About Last Night

by Martin R. "Vargo" Schneider

EXPECTATIONS: I apparently missed the meeting where we all decided that Kevin Hart is someone we should care about, but the man apparently made some kind of Faustian pact wherein he sold his soul or Spider-Man's marriage or Chris Tucker or something to the devil in exchange for a movie every month until the end of time. (Or 2014.) That's the only reason I can think that this shrill, shrieking little man, the Black Dane Cook, is suddenly a Seth Rogen-level comedy lead. That said, director Steve Pink has made two perfectly adequate films, Accepted and Hot Tub Time Machine, and the film has a David Mamet play and a 1980s film to draw source material from. But one of those starred Jim Belushi, so we have a low bar to clear here, people.

Hilarious.

REALITY: Sometimes a bar can be so low that you manage to trip over it. When you have a film that's this clearly by-the-numbers, it feels like it has to have something unique or interesting to offer in order to justify its existence. I don't think that this movie even contains the words "unique" or "interesting."

Good-Looking Lead Man Danny (Michael Ealy) meets Good-Looking Lead Woman Debbie (Joy Bryant). Lead Man and Lead Woman spend an obnoxiously long amount of movie time in the Bedroom phase of the relationship, then an even longer amount of time in the Falling In Love, then just a stupid period of Break-Up, followed by a ridiculously rushed Recovery. And that's it. That's the movie. Nothing unusual or unexpected happens, and you have to wonder why there was any need for this in the first place. Meanwhile Loud and Obnoxious Comic Relief Friends Joan and Bernie (Regina Hall and Kevin Hart) screech and squawk in the background. When you think it's going to stop, it continues. There's nothing funny about Hall and Hart bickering and screwing, it's just incessant annoyance screaming over one another, an ouroboros of irritation.

## Dataset section
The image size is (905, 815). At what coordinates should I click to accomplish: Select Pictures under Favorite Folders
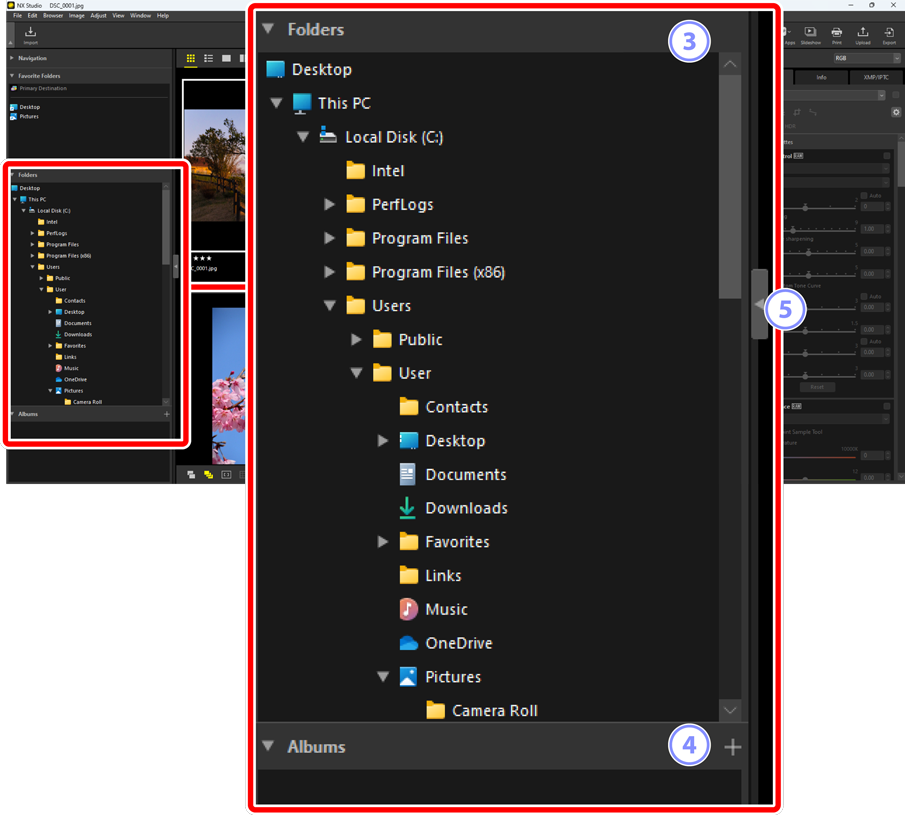coord(29,117)
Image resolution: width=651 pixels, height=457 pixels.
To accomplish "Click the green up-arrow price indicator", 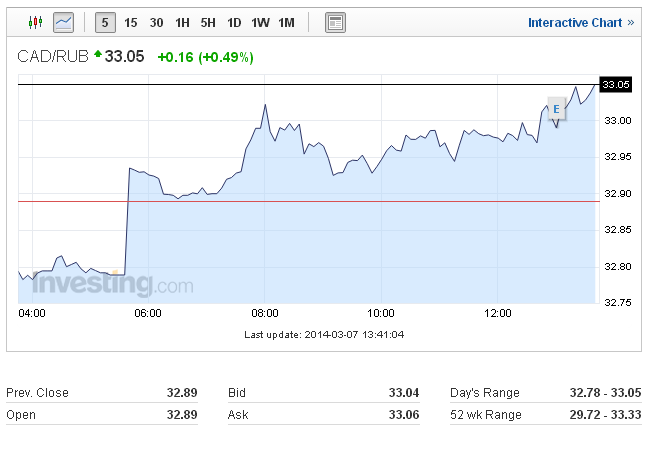I will click(98, 56).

## What is expected
In the review of About Last Night, which two earlier films by director Steve Pink are named?

## Exercise response
Accepted and Hot Tub Time Machine.